Hardware Specification Yes We conduct all benchmarking experiments on a single A100 GPU using PyTorch 2.3.1 and CUDA 12.1, under automatic mixed precision with bfloat16. ...to fit the 16-frame sequence into the 80 GB memory of A100 GPUs.
Software Dependencies Yes We conduct all benchmarking experiments on a single A100 GPU using PyTorch 2.3.1 and CUDA 12.1, under automatic mixed precision with bfloat16.

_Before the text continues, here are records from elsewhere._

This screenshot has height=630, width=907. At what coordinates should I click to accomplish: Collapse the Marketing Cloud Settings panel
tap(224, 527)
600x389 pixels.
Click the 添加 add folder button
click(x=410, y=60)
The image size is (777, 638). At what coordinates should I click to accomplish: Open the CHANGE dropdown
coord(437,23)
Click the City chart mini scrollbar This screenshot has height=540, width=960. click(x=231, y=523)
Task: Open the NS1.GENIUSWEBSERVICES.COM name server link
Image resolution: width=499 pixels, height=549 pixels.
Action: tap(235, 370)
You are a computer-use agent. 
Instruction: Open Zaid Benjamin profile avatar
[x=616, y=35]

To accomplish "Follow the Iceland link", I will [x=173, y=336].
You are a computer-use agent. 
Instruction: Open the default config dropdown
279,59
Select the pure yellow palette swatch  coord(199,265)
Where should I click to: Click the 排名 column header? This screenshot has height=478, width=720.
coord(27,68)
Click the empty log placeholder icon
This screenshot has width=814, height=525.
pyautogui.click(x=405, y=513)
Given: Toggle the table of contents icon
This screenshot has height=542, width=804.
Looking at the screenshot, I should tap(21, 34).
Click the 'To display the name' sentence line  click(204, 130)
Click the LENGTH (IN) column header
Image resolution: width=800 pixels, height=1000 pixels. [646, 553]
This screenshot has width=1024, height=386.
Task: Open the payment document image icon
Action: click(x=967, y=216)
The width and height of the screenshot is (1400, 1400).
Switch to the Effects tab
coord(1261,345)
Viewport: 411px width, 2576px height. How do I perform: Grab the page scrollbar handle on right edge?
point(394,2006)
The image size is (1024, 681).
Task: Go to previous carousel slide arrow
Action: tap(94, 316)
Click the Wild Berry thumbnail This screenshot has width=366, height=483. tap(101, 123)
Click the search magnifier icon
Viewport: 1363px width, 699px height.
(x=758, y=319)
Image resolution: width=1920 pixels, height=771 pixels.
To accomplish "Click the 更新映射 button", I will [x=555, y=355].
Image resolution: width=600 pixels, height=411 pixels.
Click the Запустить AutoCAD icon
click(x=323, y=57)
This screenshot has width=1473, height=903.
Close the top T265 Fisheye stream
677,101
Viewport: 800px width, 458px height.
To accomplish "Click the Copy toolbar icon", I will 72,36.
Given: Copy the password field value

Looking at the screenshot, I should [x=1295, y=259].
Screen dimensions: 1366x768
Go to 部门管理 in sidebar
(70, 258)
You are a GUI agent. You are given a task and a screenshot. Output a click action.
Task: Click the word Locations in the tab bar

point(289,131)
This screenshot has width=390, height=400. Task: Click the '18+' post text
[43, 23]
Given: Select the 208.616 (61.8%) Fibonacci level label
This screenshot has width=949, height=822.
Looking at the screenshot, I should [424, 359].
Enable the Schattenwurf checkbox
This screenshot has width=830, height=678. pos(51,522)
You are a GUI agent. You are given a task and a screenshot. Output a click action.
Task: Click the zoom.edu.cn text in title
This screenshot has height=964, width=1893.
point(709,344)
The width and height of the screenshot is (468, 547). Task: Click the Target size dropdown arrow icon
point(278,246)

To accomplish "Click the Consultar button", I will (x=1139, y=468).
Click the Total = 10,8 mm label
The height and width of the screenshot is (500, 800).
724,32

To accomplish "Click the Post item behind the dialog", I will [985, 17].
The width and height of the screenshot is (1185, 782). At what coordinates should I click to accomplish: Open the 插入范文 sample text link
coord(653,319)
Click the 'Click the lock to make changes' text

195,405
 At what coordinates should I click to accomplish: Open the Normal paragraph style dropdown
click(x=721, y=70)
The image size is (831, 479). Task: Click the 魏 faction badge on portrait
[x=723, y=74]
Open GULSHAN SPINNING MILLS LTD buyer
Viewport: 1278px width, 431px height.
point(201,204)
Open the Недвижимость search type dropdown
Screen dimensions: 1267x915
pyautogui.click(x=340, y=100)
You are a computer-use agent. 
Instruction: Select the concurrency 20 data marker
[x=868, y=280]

Experiment Setup Yes We use Adam W (Loshchilov & Hutter, 2019) and apply layer decay (Clark et al., 2020) on the image encoder and follow a reciprocal square-root schedule (Zhai et al., 2022). See Table 12 (a) for the hyperparameters in our pre-training stage. After pre-training, we train SAM 2 on our introduced datasets SA-V + Internal (section 5.2), a 10% subset of SA-1B, and a mixture of open-source video datasets including DAVIS (Pont-Tuset et al., 2017; Caelles et al., 2019), MOSE (Ding et al., 2023), and You Tube VOS (Xu et al., 2018b). ...The training data mixture consists of 15.2% SA-1B, 70% SA-V and 14.8% Internal. ...We train by simulating an interactive setting, sampling 8-frame sequences and randomly selecting up to 2 frames (including the first) for corrective clicks. During training, we use ground-truth masklets and model predictions to sample prompts, with initial prompts being the ground-truth mask (50% probability), a positive click from the ground-truth mask (25%), or a bounding box input (25%).